Ну и, наконец, третьих раздражает само наличие людей, способных рискнуть всем ради своих принципов. Им неприятно сознавать, что сами они на это не способны. И им психологически важно развенчать тех, кто может совершить мужественный поступок. Это инстинкт душевного самосохранения.
«В России легче встретить святого, чем безупречно порядочного человека», – говорил когда-то философ Константин Николаевич Леонтьев. Столкновение с безупречно порядочным человеком обескураживает и даже злит.
Кстати говоря, многие люди остереглись бы ставить свои подписи под коллективными доносами и вообще сделали бы меньше гадостей, если бы знали, что советская система рухнет и все их поступки станут известны.
«Бодался теленок с дубом» – так Солженицын охарактеризовал когда-то свою попытку противостоять государственной машине. От «лобового столкновения» с дубом теленку приходится несладко. И лишь немногие на это решаются, в основном правозащитники старой закалки, принадлежащие к тому редкому типу бескорыстных людей, которые во все времена идут наперекор господствующему мнению, нимало не беспокоясь о своей личной судьбе. Но много ли таких людей? И можно ли от кого-нибудь требовать подобной бескомпромиссности?

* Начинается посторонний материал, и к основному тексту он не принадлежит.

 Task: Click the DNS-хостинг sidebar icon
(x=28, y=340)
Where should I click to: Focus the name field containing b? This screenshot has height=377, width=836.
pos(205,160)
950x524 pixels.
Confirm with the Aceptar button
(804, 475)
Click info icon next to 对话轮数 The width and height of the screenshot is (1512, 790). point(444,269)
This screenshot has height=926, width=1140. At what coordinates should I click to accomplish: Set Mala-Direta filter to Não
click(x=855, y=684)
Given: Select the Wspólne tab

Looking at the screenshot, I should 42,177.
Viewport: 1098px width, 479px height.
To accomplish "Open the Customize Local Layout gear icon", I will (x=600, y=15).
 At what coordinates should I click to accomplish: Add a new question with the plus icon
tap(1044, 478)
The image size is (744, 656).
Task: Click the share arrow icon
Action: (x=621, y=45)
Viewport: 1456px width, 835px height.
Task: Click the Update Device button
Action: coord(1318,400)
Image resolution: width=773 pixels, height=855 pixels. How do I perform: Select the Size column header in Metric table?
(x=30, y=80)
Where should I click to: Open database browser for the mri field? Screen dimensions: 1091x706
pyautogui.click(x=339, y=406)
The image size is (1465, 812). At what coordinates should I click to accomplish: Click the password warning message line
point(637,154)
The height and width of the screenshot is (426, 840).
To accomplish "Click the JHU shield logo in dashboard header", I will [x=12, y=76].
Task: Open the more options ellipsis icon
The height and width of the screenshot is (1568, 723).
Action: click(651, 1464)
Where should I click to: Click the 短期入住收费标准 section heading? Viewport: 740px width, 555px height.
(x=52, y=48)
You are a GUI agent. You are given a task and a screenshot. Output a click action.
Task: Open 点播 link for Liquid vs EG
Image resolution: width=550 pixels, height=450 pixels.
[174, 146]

Настроения в обществе поменялись. Изменился сам дух времени. Люди не хотели радикальных перемен. Они отвергали и революции, и революционеров. После всего, что было пережито, после всех бурь и волнений хочется покоя.
«Для революции, – говорил в интервью «Новым известиям» бывший вице-премьер профессор Евгений Григорьевич Ясин, – характерны хаос, ослабление государства, период всеобщего недовольства, возникающего по поводу царящего в стране беспорядка.
Поэтому рано или поздно начинается процесс послереволюционной стабилизации. Он в России начался еще при Ельцине. В каком-то смысле эти процессы неизбежны. В этой политической стабилизации неизбежны эксцессы. Скажем, такие же процессы после Великой французской революции кончились Наполеоном, после Английской революции – Кромвелем, после Октябрьской – Сталиным. Я надеюсь, что Россию сейчас подобная судьба не ожидает».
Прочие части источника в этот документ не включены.